スペースコレクション宅配便業界
スペースコレクション宅配便を展開しているトラック企業自身による産直は、宅配便業界第3位のフットワークが昭和57年に「うまいもの便」をスタートさせたことから始まる。
これに続いて58年以降、ヤマト運輸、日本通運、福山通運、名鉄運輸が産直を開始し、59年西濃運輸、近鉄第一と続き、主要な宅配便のほとんどが産直を開始しています。
「ふるさと」とか「味」といった産直を端的に象徴するネーミングにして、それぞれ産直便を展開しているのです。
昭和57年度の取扱個数は29万個であったが60年度には164万個へと、この間に5.6倍に増加しているのです。

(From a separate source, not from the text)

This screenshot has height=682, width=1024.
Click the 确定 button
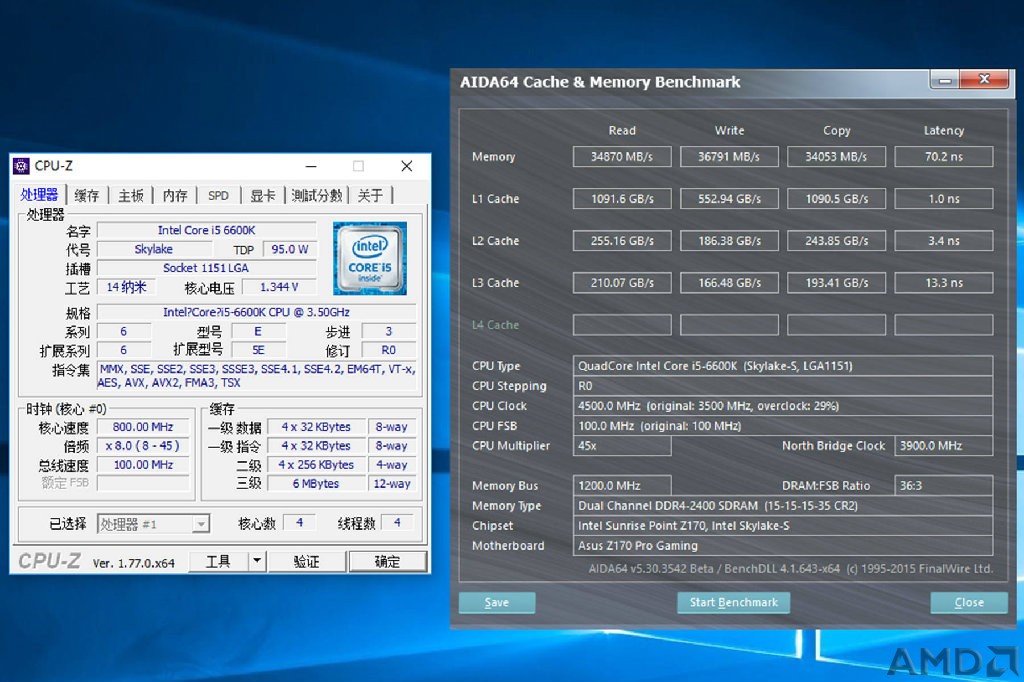point(387,561)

宅配便企業による産直便の販売形態としては、一般消費者を対象とするものと、自社の従業員や系列グループの従業員に対象を限定するものの二つに分かれています。
一般消費者を対象として積極的な営業活動をしている企業は、フットワーク、西濃運輸福山通運などであり、これに対して従業員に限定しているのがヤマト運輸、日本通運等です。

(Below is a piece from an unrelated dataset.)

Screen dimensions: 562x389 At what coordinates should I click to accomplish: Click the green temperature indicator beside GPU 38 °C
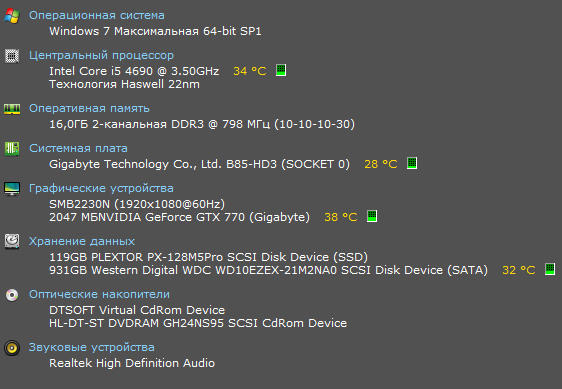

これは各社の販売戦略の相違によって、異なった取扱い方になっている。
一般消費者を対象としてより積極的な産直を展開しているフットワークの事業内容を見てみましょう。
フットワークは、先に述べたようにスペースコレクション宅配便企業による産直に関しては先駆者的な存在です。

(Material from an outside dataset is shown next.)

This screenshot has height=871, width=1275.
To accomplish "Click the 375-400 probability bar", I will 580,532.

同社が昭和57年に始めた「うまいもの便」は、それまで取り扱われていなかった北海道産の新巻鮭や夕張メロンを産直便とLて商品化し、これらの販売において驚異的な成長を遂げました。
例えば、荒巻鮭はスタート時の昭和57年に7万尾であったが、62年度にはその取扱量が48万尾に達した。
これは、小売業全体の販売数量の10分の1を占めるといわれており、大手の百貨店やスーパーの個別的な取扱量をはるかに凌いでいる。
こうした大量の新巻鮭を販売するために、同社は北海道に専用の加工場を持つまでになっています。
また、これと同時に夕張メロンの取扱量も急激に拡大し、当初の3万ケースから22万ケース(62年度)となりました。